Granite Doorjamb from a Temple of Ramesses II

Lower Part of a Granite Doorjamb from a Temple of Ramesses II
Dynasty 19, reign of Ramesses II (ca. 1279-1213 B.C.)
Red Granite, from Thebes, MMA Excavations
Gift of Edward S. Harkness, 1913

(From a Flicker photographer who captured the info card)
"This colossal structure, erected in commemoration of one of Ramesses II's royal jubilees, consists of two offering scenes, set one above the other. In the upper scene Ramesses II is depicted presenting drink offerings to Amen-Re in the form of Kamutef "Bull of his Mother," who was identified with the fertility god Min. In the lower scene the king is making a prayer for offerings to patron of the royal jubilee."

We can see the 'sed' hieroglyph, which means 'jubilee' (Illustration via Wilkinson, Reading Egyptian Art)
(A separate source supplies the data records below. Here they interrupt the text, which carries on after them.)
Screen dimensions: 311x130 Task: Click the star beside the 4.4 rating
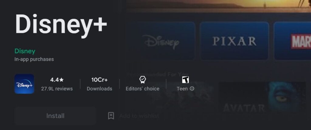point(61,80)
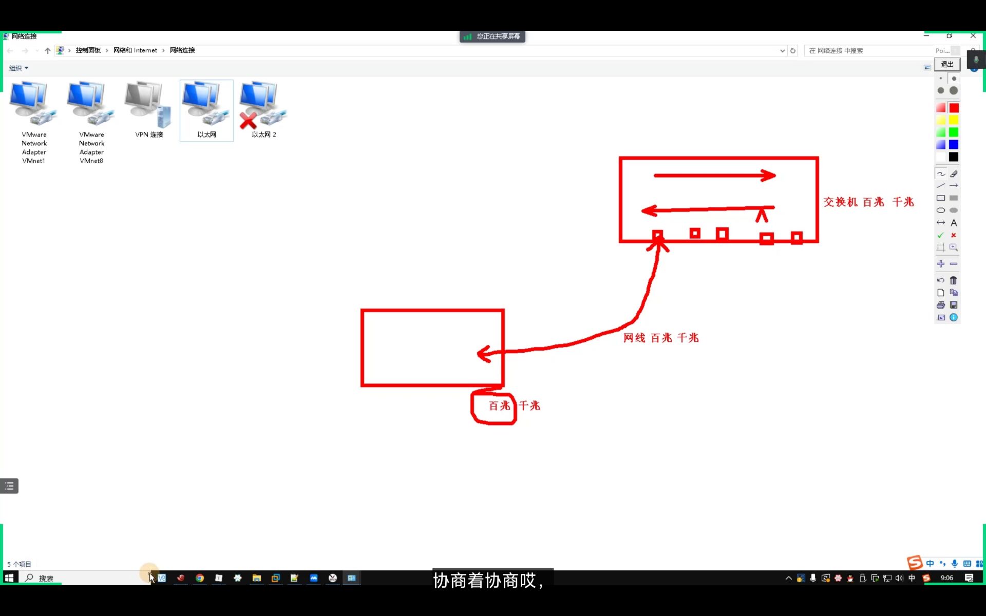This screenshot has width=986, height=616.
Task: Click 控制面板 in the breadcrumb path
Action: 88,50
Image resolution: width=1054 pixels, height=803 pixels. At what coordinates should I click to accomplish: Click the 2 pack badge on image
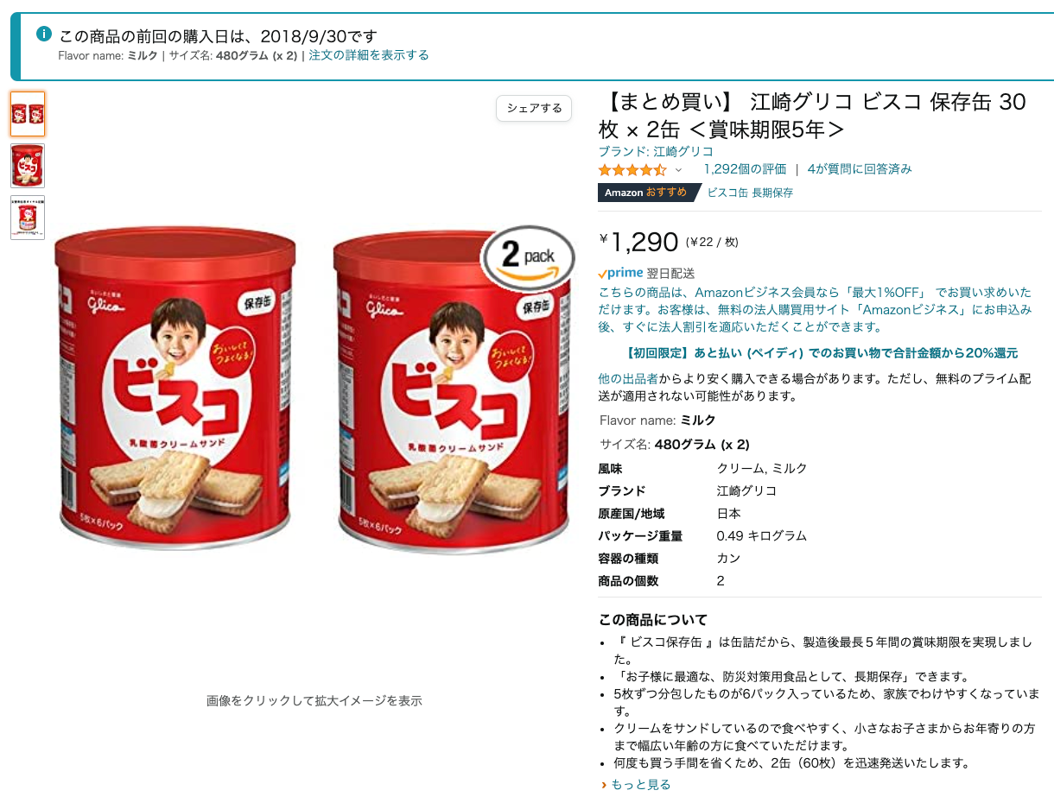[528, 257]
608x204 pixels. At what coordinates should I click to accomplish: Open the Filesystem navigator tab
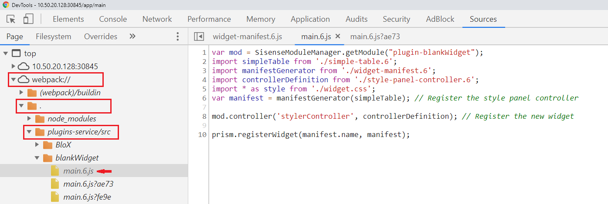[53, 37]
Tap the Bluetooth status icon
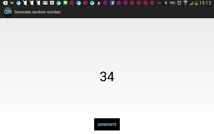The image size is (214, 134). click(166, 3)
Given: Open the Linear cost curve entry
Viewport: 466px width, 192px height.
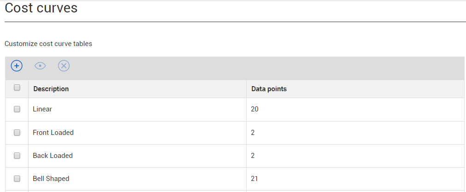Looking at the screenshot, I should coord(42,110).
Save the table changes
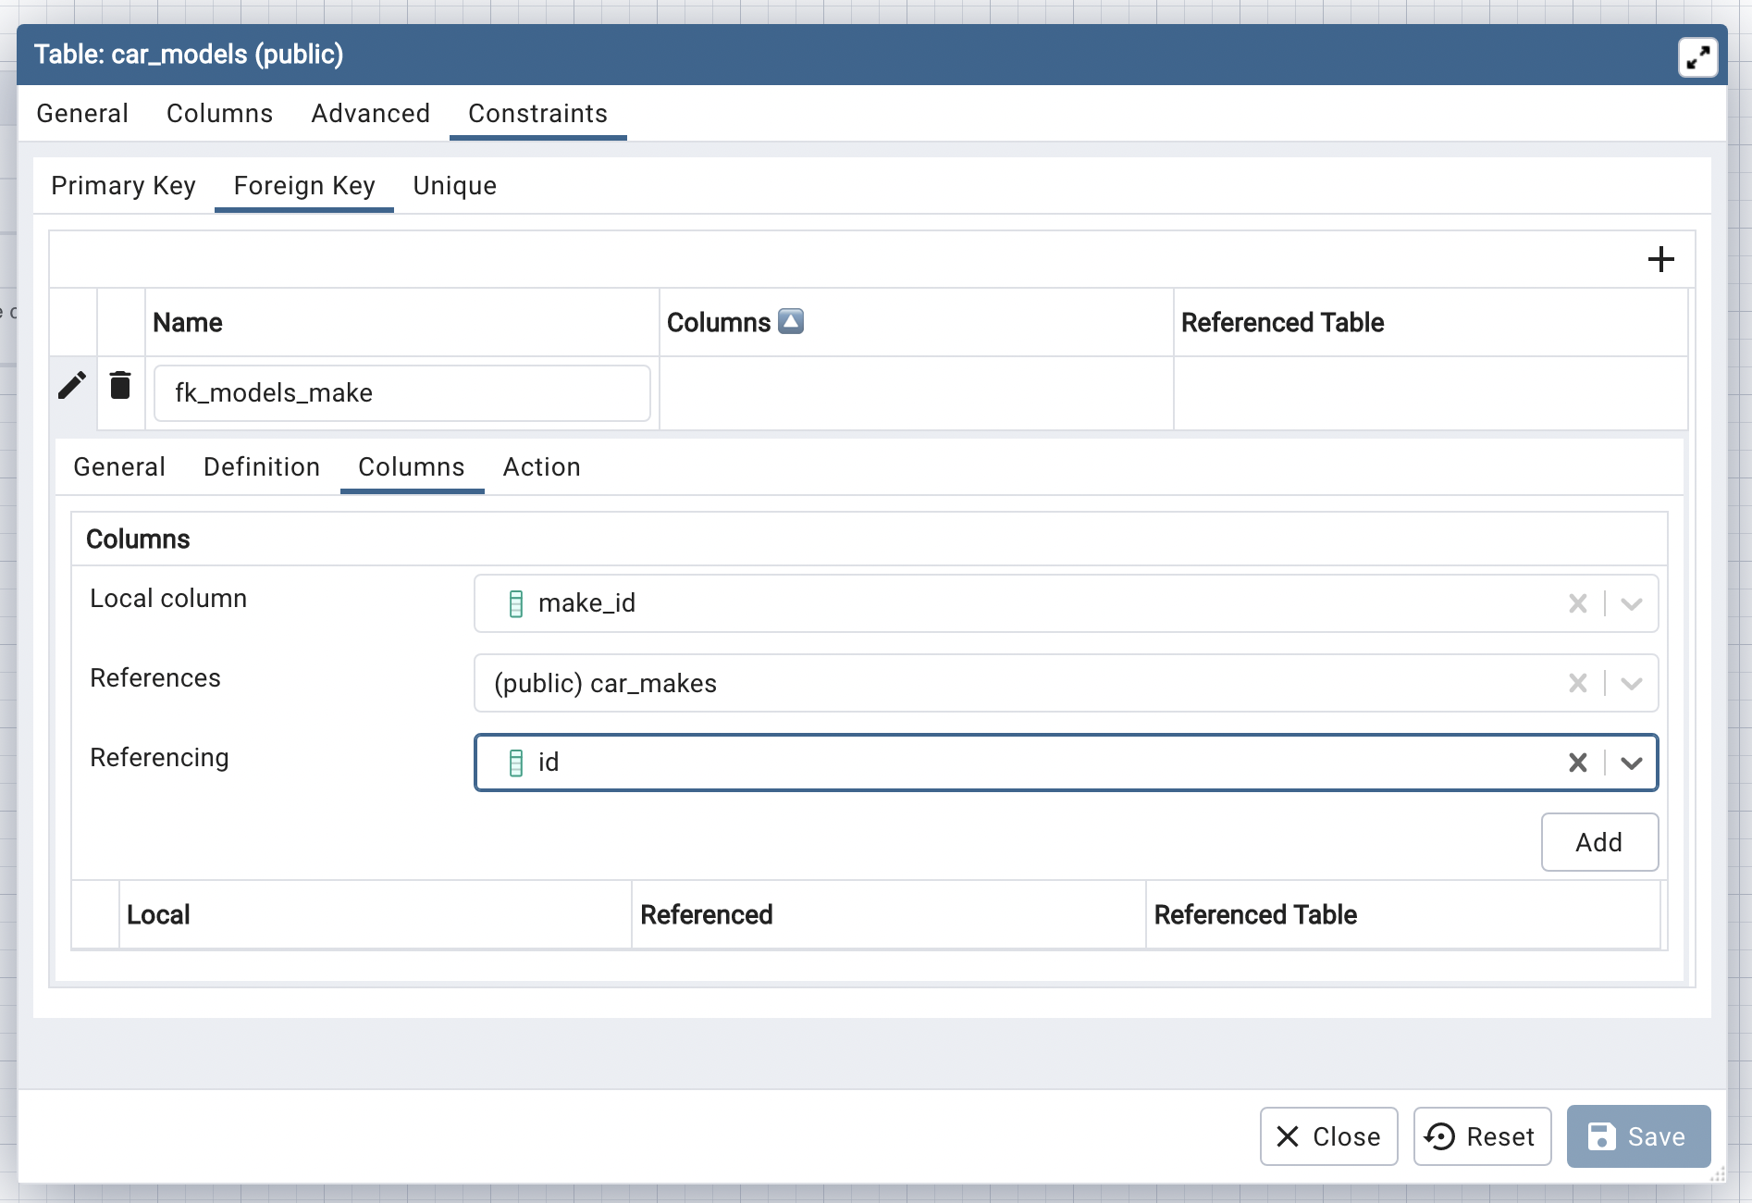The image size is (1752, 1203). pyautogui.click(x=1637, y=1136)
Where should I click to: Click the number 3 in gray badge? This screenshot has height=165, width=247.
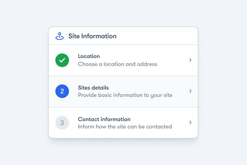pos(62,123)
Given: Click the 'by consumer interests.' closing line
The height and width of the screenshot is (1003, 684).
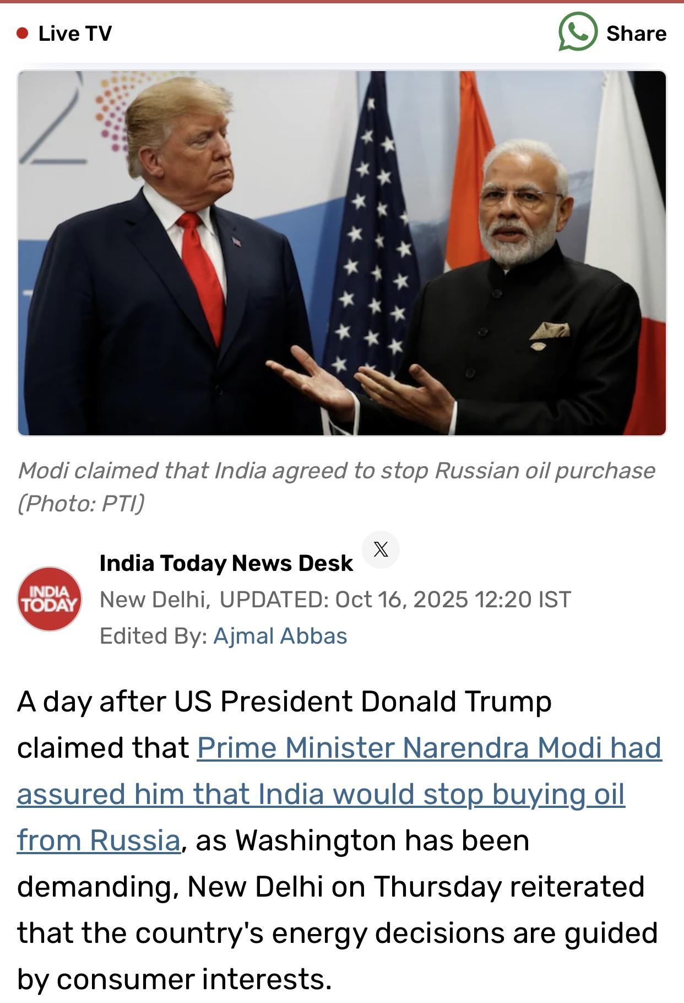Looking at the screenshot, I should pyautogui.click(x=175, y=979).
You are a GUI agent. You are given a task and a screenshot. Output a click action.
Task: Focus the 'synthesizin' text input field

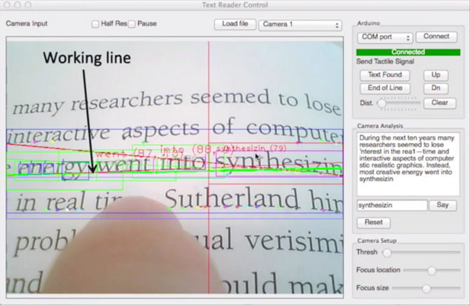click(x=392, y=205)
"The right side is inscribed with the names and titles of Ramesses II. At the bottom of the doorjamb Ramesses III, a Twentieth Dynasty king, has roughly incised his own cartouches. These blocks, discovered in 1912-1913 by the Museum's Egyptian Expedition, were reused in the foundations of a temple begun by Ramesses IV and continued by his two successors, but never completed."